Cristhiano Aguiar, um dos 20 “Melhores jovens autores brasileiros”, de acordo com a revista Granta, em 2012, conseguiu dar formar às obsessões nesse mais recente trabalho. É verdade que em alguns pontos o autor tenha soltado um pouco o freio de mão, quando o momento parecia pedir o contrário. Por conta, talvez, de uma certa agonia em querer falar tudo, ao mesmo tempo, dentro de um conto. É perfeitamente plausível, no entanto, os objetivos por trás dessa verborragia, aparentemente intencional. O autor tenta mostrar os personagens fragmentados, morando numa cidade acelerada, em  transformação, como eles próprios.

Ambientar todos os contos em São Paulo foi importante para a finalidade da obra, porque a cidade é um monstro de pedra, cinza, fria e cheia de contradições, mas também o lugar de novas perspectivas, que não deixa de ser um grande ponto de passagem para os seus múltiplos e diferentes habitantes. Miniaturas, como deixa claro no primeiro grupo de contos, dentro de uma grande cidade, que ajudam a formar um enorme emaranhado social-urbano-sentimental-imaginário. Ao mesmo tempo que São Paulo é cheia de encantos, é também implacável na mesma medida.

Existe um deslocamento dos personagens, mesmo eles também pertencendo à cidade de São Paulo, cosmopolita, e por isso mesmo estranha para os habitantes. Todos os personagens deste livro são de classe média, intelectualizados, e estão de alguma forma envolvidos em questões políticas, mas não deixam de ser pedaços dentro de um todo que nunca se sabe qual é exatamente. A condução da narrativa deixa isso muito claro, através dos deslocamentos pelas cenas, por exemplo. É como se uma câmera não se prendesse por muito tempo em determinada situação, indo para diversas direções ao mesmo tempo, na mesma loucura que a cidade propõe.

Na outra margem, a representação bíblica é algo muito forte e até um ponto chave do livro.
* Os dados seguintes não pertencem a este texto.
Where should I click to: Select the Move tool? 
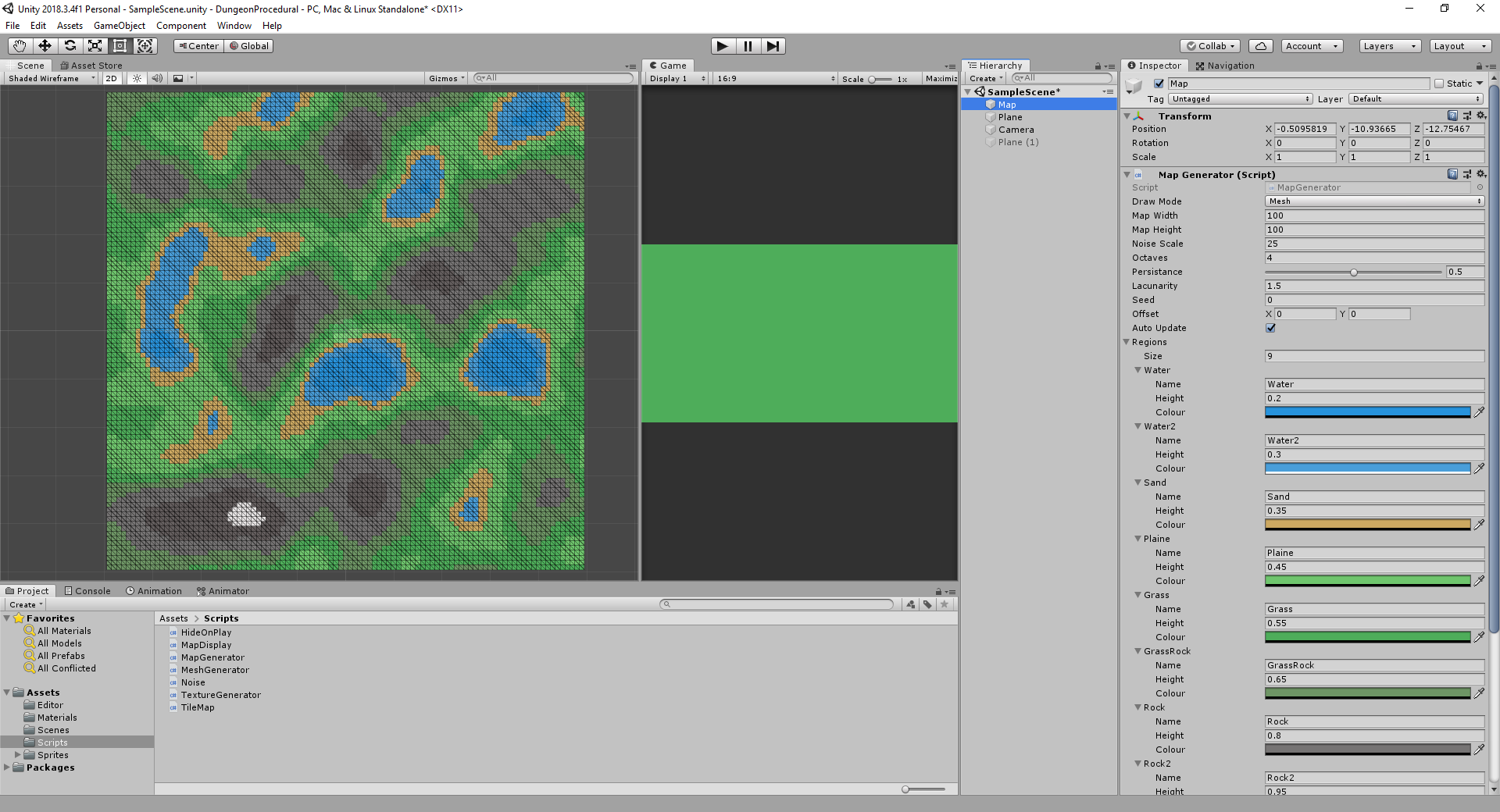(x=45, y=46)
No conto Teresa essa questão é bastante evidenteSe traduz até na figura do Leviatã do título, que na bíblia é descrito como um monstro marinho do caos primitivo. Essa imagem, inclusive, é a que encerra o livro de forma totalmente surpreendente. A escrita de Cristhiano Aguiar parece levar os personagens para um não-lugar, na vastidão da megalópole. Todos eles estão de passagem, indo de encontro ao desconhecido, como todos nós também estamos.